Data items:
- Opening Delimiter -

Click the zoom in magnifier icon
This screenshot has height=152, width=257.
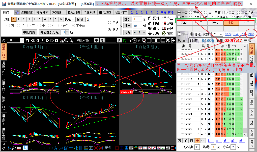point(66,40)

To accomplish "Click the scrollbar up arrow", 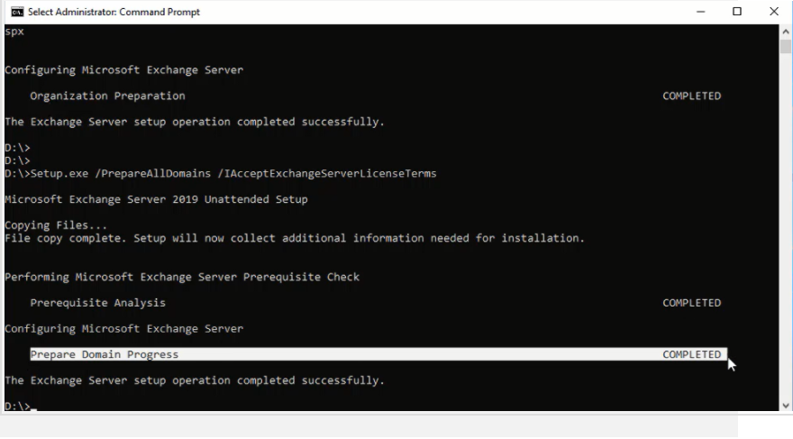I will [x=785, y=32].
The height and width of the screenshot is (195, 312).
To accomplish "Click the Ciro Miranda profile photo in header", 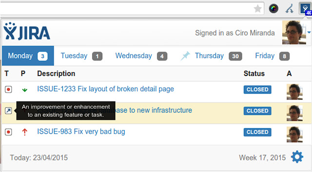I will [292, 33].
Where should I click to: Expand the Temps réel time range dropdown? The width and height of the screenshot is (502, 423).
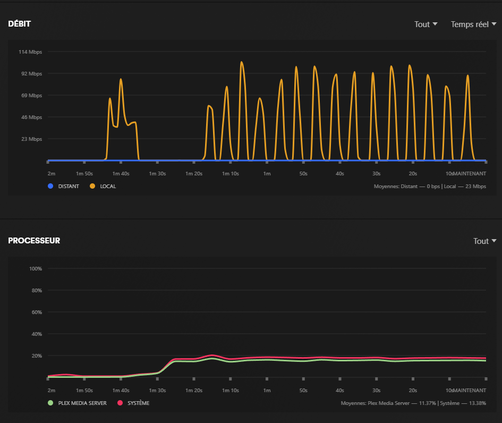click(473, 24)

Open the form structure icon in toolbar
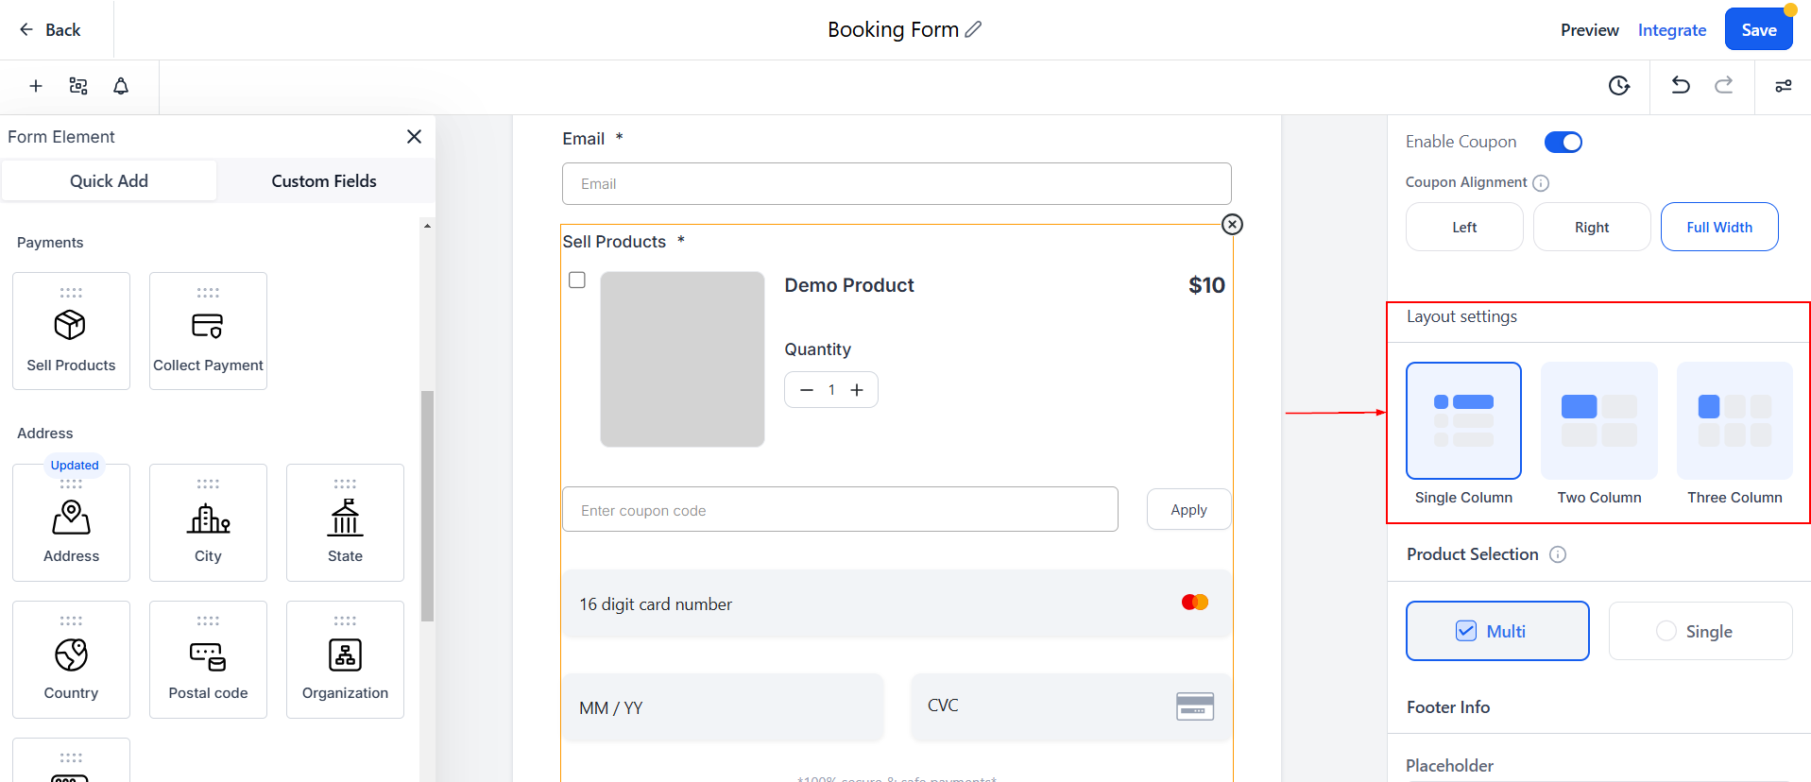click(x=78, y=86)
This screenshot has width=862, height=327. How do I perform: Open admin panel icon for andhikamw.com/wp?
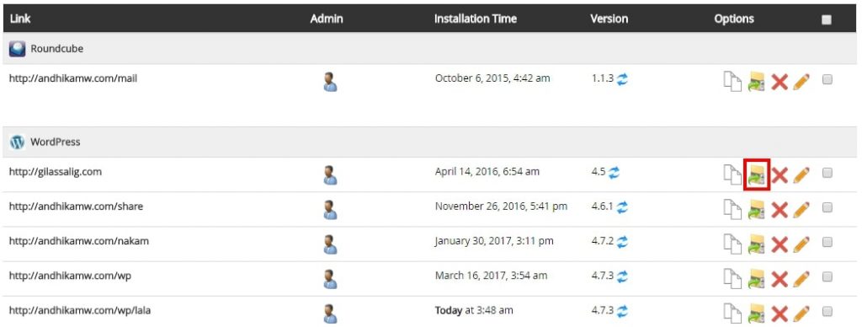coord(330,278)
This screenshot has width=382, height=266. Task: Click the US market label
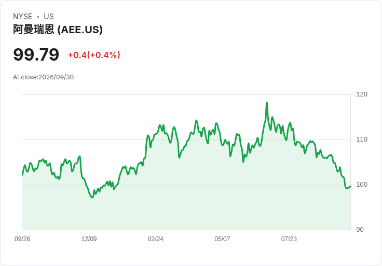tap(49, 17)
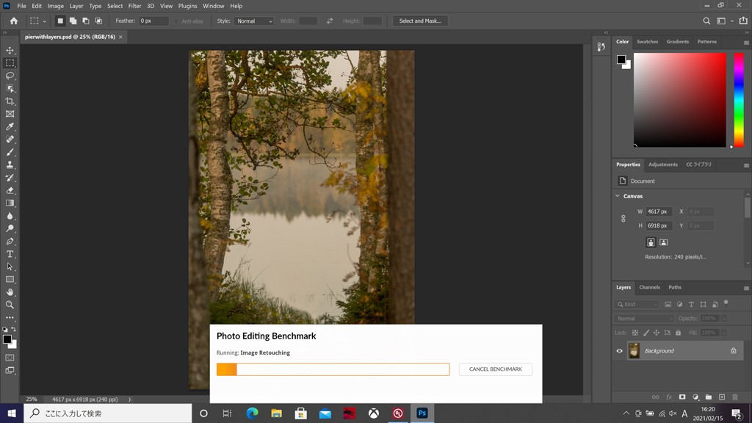Choose the Hand tool
The image size is (752, 423).
10,292
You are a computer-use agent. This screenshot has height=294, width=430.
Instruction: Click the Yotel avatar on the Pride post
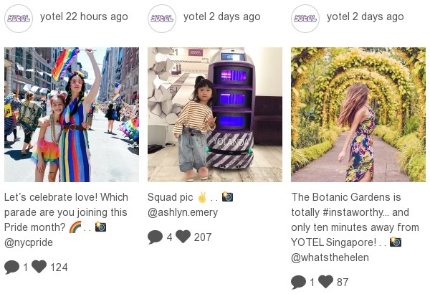click(19, 19)
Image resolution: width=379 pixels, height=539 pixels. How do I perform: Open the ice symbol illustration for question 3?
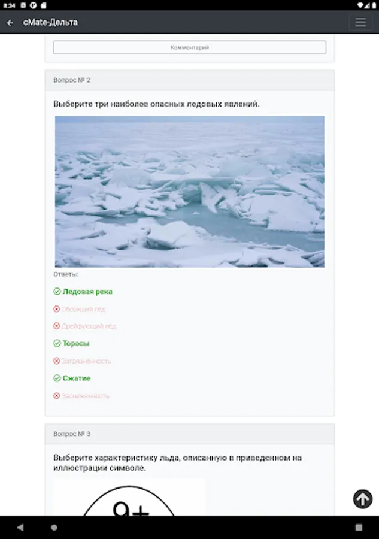point(129,497)
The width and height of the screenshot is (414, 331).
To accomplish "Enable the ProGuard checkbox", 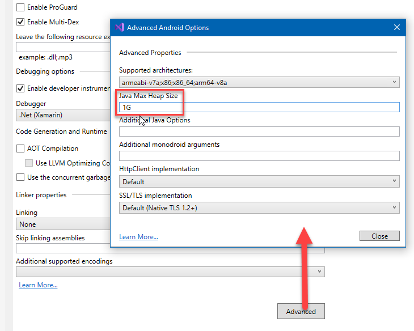I will [21, 8].
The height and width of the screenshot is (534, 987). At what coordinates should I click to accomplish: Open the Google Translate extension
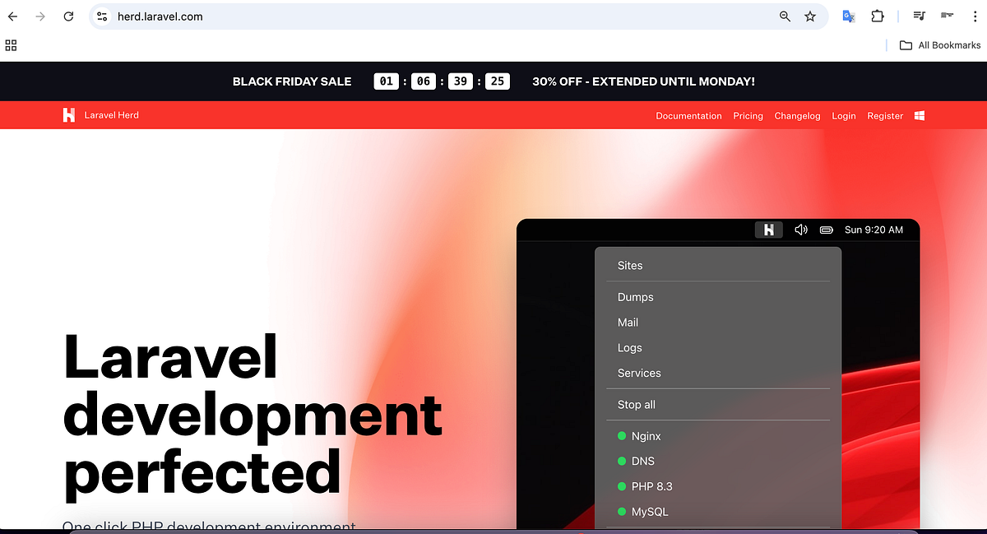[x=848, y=16]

- Closing Delimiter -

**Work request**
Give back the exact lines above, running from the one that has "This screenshot has width=862, height=327." through the one that has "You are a computer-use", with nothing added and no pictures.

**Task response**
This screenshot has width=862, height=327. How do I perform: Open admin panel icon for andhikamw.com/wp?
coord(330,278)
This screenshot has width=382, height=266. Task: Click the US market label
tap(49, 17)
Choose the Hand tool
The image size is (752, 423).
10,292
You are a computer-use agent. This screenshot has height=294, width=430.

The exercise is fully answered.